** Exercise brief **
Copy the items word for word from the line containing "At what coordinates" through the end of the items, with both ends included. Leave the pictures out of your copy.

Item-finding records:
---
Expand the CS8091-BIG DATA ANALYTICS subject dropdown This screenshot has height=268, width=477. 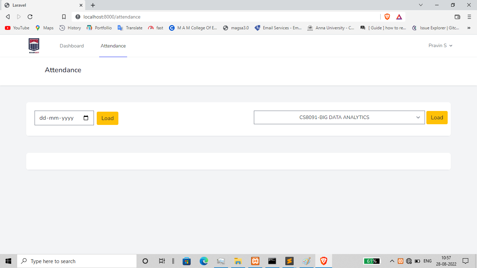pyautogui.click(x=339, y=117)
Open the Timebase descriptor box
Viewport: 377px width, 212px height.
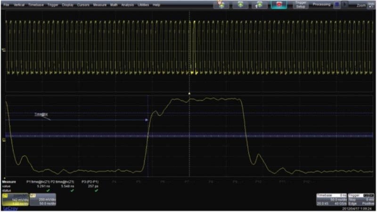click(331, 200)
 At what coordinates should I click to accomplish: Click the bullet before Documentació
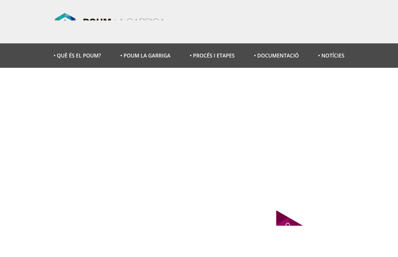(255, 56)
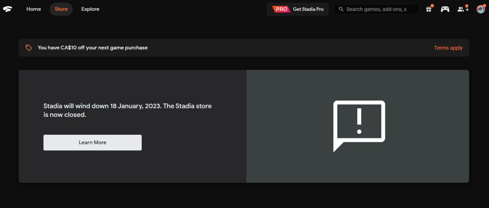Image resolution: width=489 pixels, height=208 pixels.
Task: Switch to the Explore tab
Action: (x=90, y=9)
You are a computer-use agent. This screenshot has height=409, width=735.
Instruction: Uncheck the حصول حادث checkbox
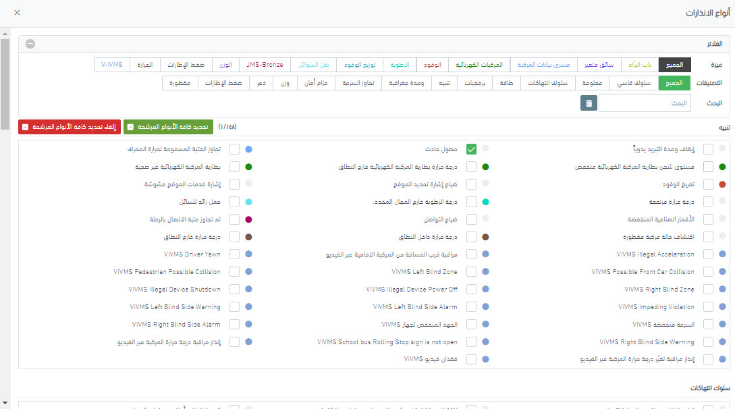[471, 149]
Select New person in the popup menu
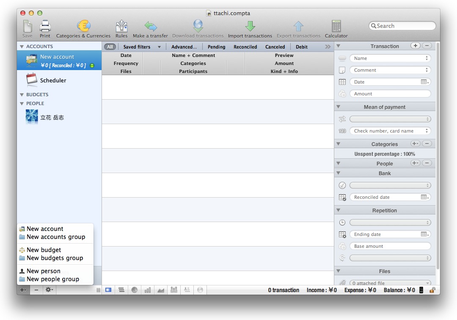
---
** Solution **
 At what coordinates should I click to accomplish: Click the bullet before Documentació
(255, 56)
Image resolution: width=489 pixels, height=208 pixels.
Task: Switch to the Explore tab
Action: (x=90, y=9)
You are a computer-use agent. This screenshot has height=409, width=735.
Instruction: Uncheck the حصول حادث checkbox
[471, 149]
Select New person in the popup menu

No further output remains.